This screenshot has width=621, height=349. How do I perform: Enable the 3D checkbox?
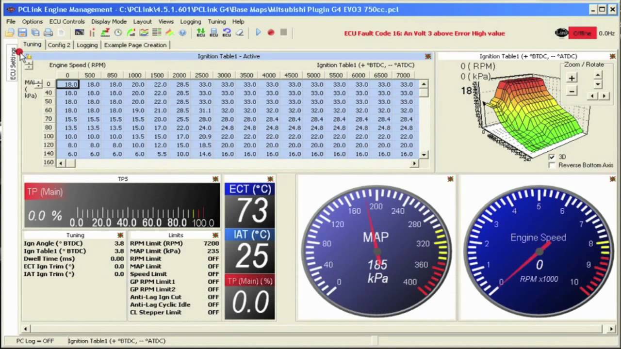[552, 157]
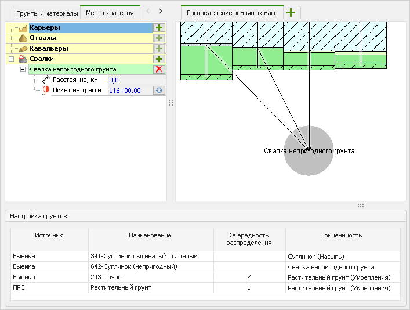Collapse the Свалка непригодного грунта node
The height and width of the screenshot is (310, 410).
(23, 69)
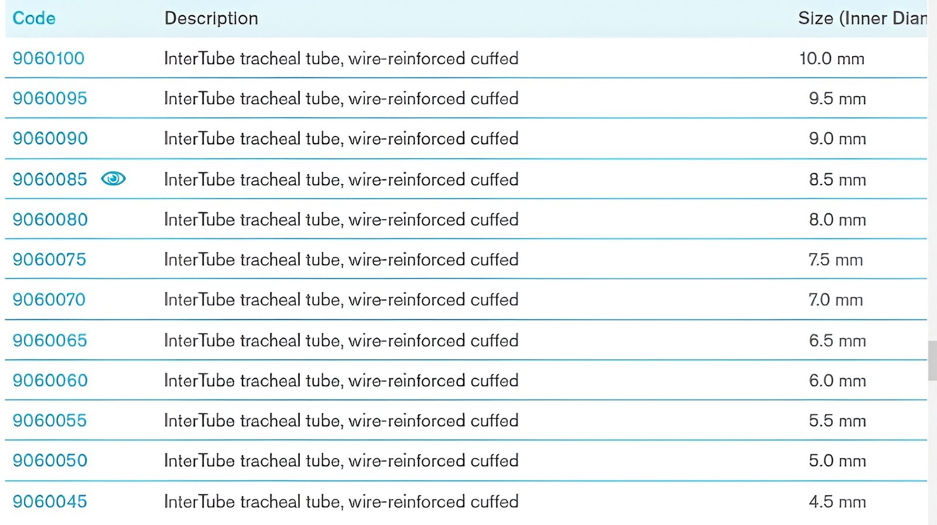Image resolution: width=937 pixels, height=525 pixels.
Task: Click the vertical scrollbar thumb
Action: point(932,360)
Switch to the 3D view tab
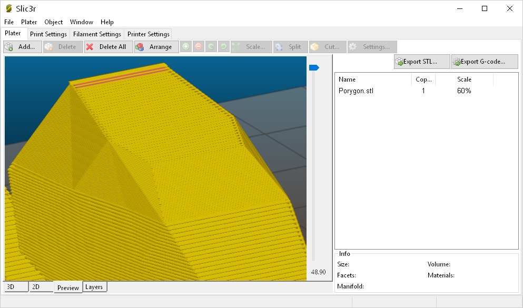The height and width of the screenshot is (308, 523). [x=11, y=286]
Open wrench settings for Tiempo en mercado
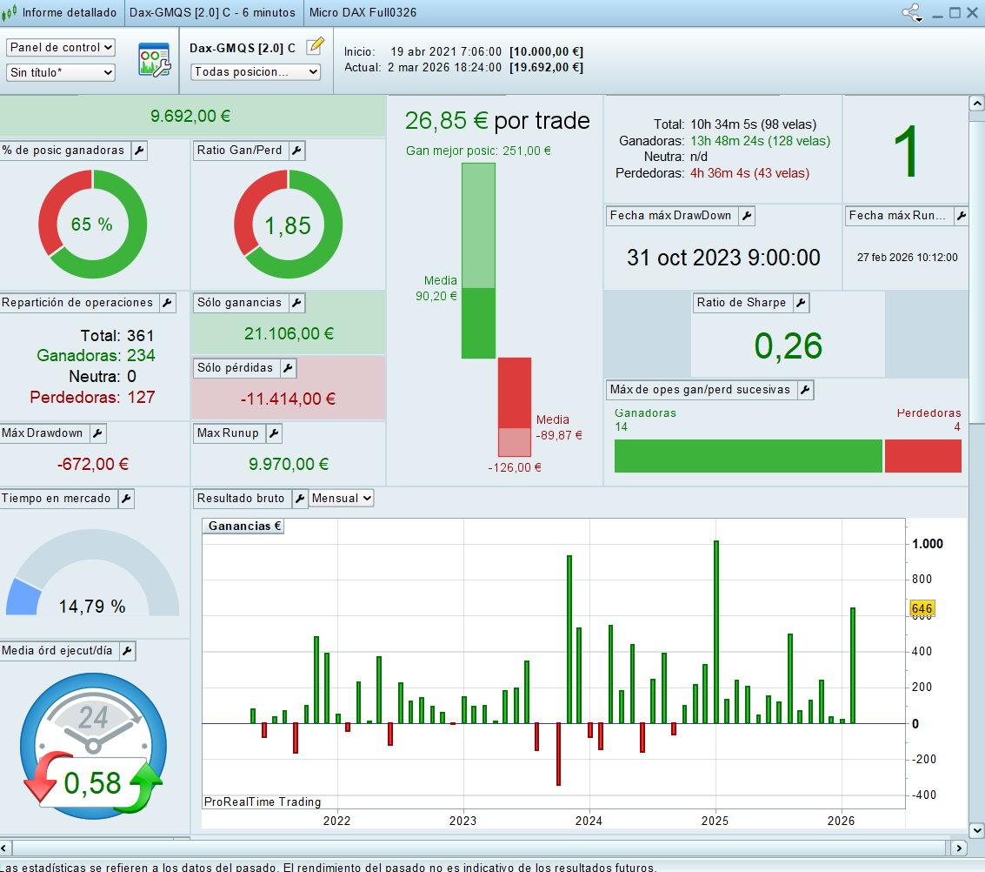The image size is (985, 872). pyautogui.click(x=126, y=499)
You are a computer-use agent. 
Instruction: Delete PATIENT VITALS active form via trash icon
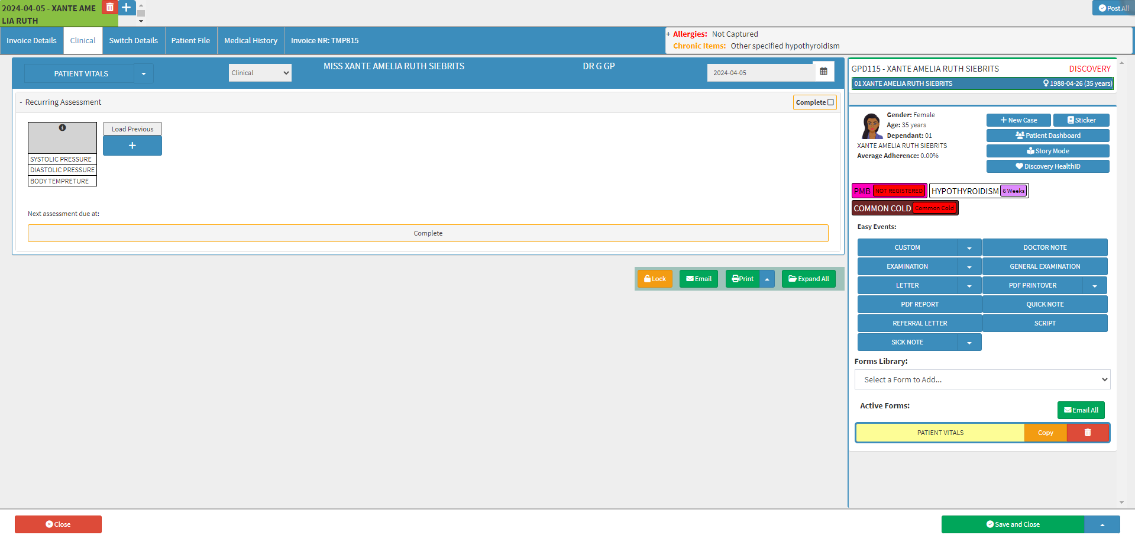pos(1088,433)
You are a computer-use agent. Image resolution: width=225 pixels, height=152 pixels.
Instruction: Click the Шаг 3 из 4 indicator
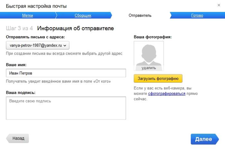point(19,29)
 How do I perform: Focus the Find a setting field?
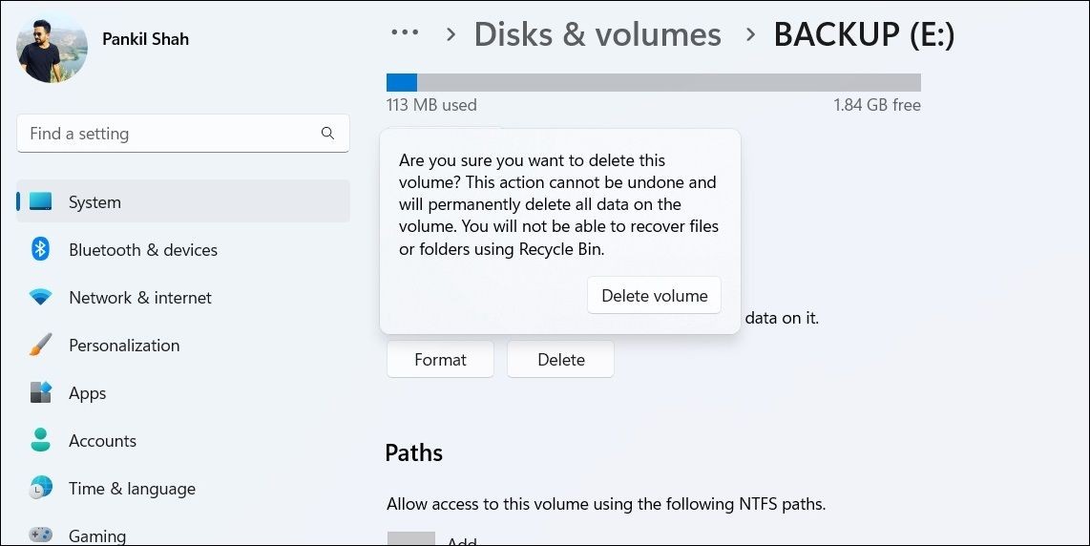pos(183,134)
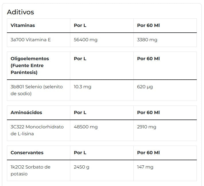Click the 10.3 mg selenium value
Screen dimensions: 204x186
point(82,87)
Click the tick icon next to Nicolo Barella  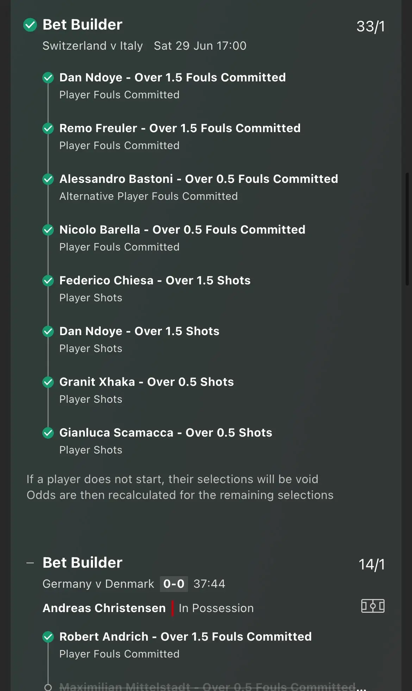[48, 230]
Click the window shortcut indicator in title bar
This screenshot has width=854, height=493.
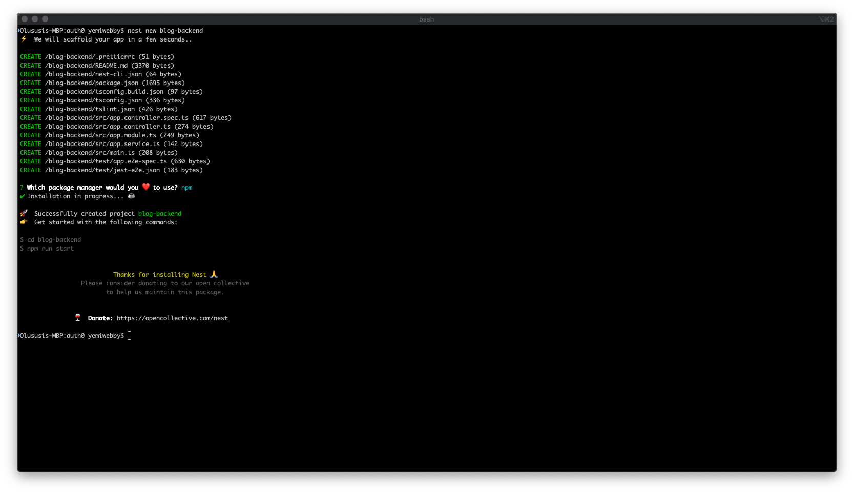826,19
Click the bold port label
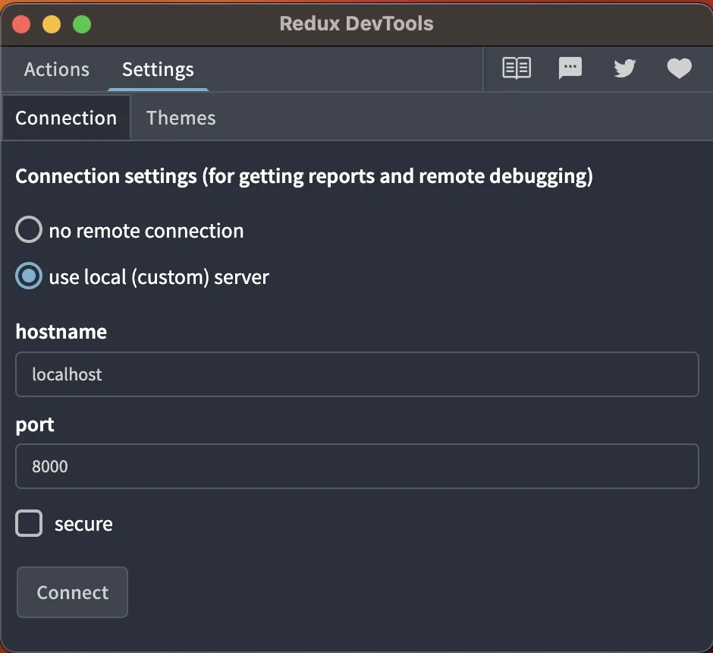 pos(35,424)
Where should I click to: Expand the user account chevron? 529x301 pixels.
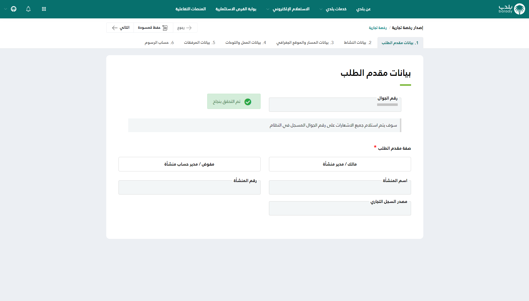(6, 9)
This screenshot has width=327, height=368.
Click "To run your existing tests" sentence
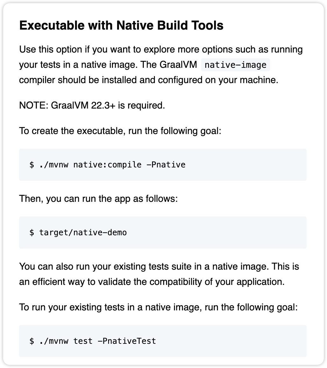pos(158,307)
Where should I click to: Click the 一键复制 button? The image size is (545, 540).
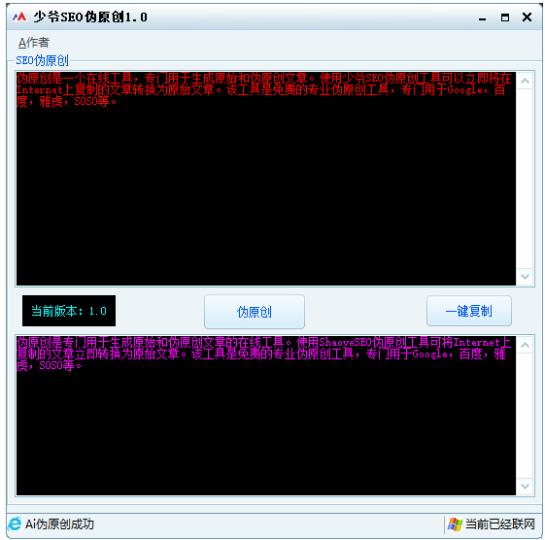[x=469, y=311]
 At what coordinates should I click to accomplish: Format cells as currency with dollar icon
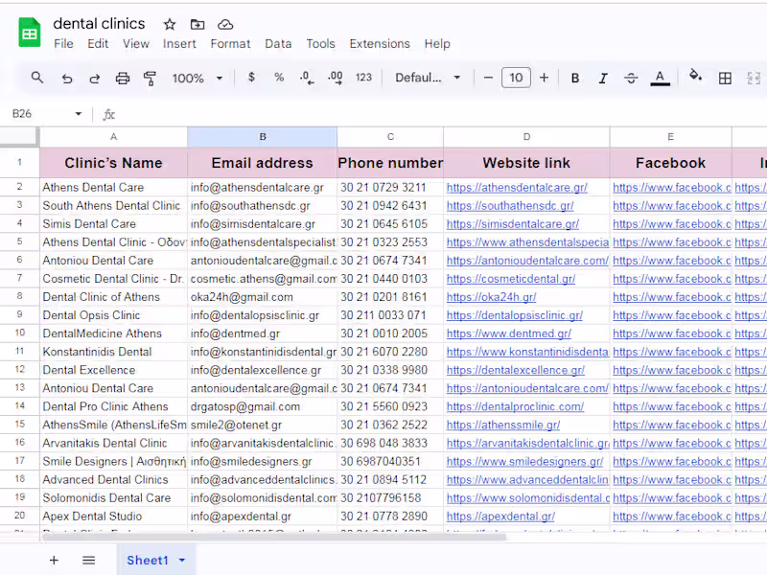tap(251, 78)
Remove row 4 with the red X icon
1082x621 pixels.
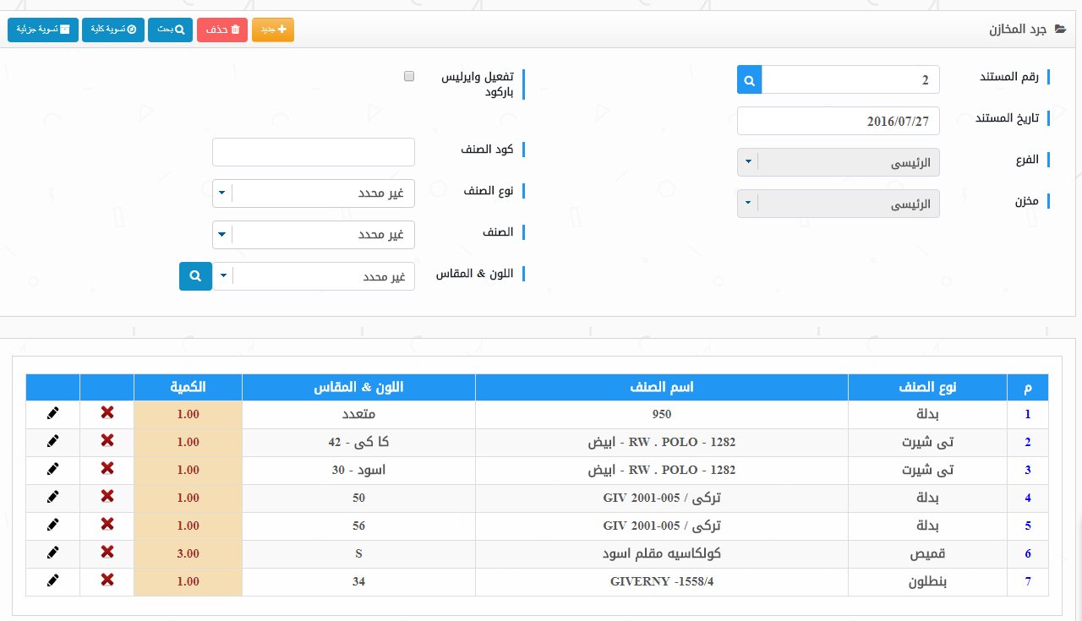pos(107,497)
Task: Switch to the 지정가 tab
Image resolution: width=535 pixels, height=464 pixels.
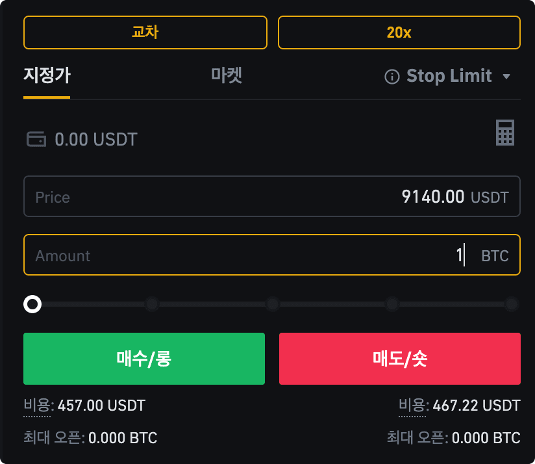Action: 47,75
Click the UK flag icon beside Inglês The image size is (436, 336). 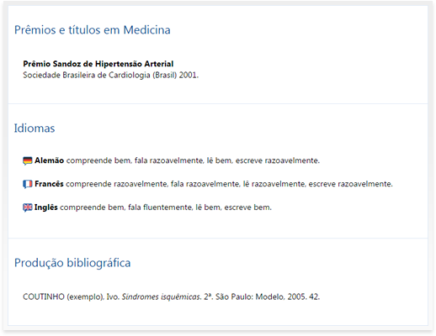pyautogui.click(x=28, y=207)
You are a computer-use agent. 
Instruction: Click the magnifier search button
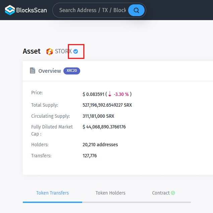[x=136, y=10]
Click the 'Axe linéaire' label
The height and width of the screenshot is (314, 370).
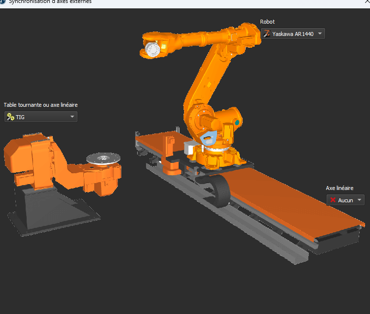point(339,188)
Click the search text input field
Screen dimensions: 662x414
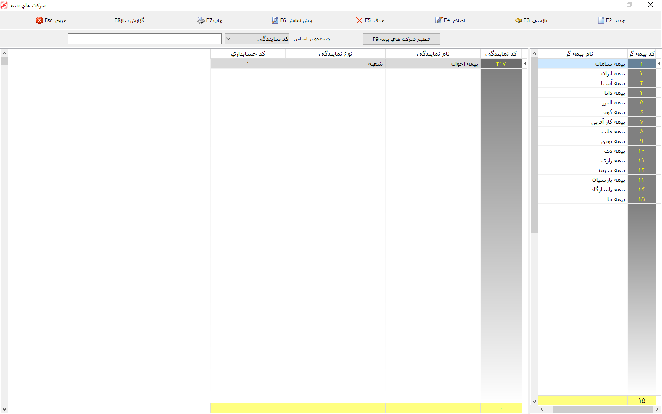pyautogui.click(x=144, y=39)
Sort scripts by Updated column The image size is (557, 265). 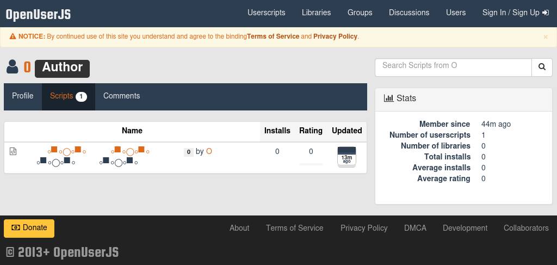click(x=346, y=131)
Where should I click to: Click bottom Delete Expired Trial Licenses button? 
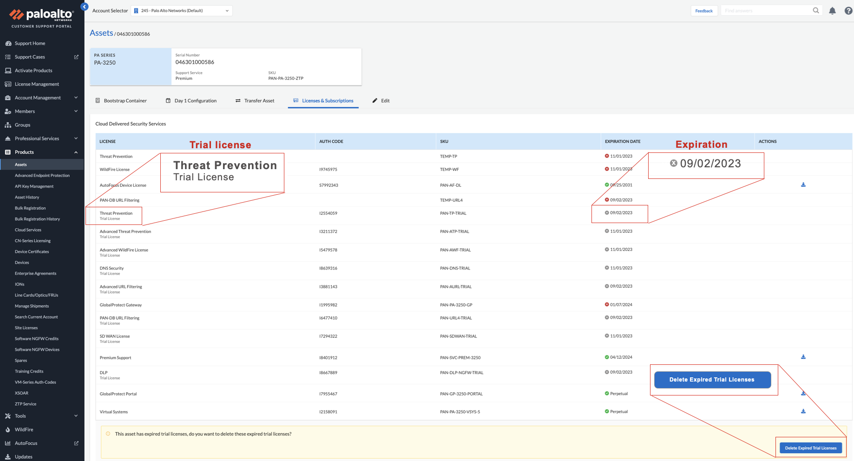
○ ○ ○ ○ ○ ○ ○
▶ [WHAT THE TASK ASKS] Using the records above, return verbatim only the part that opens with the line containing "This screenshot has width=854, height=493." and closes with the line containing "Remove row 4 with the red X icon"; pictures stay out.

▶ [RESPONSE BELOW]
This screenshot has width=854, height=493.
826,19
Click the bold port label
 pos(35,424)
Where should I click to: Expand the user account chevron? 529x301 pixels.
(6, 9)
This screenshot has width=327, height=368.
Click "To run your existing tests" sentence
pos(158,307)
Where should I click to: Click the 一键复制 button? The image size is (545, 540).
[x=469, y=311]
 At what coordinates should I click to accomplish: Format cells as currency with dollar icon
tap(251, 78)
Remove row 4 with the red X icon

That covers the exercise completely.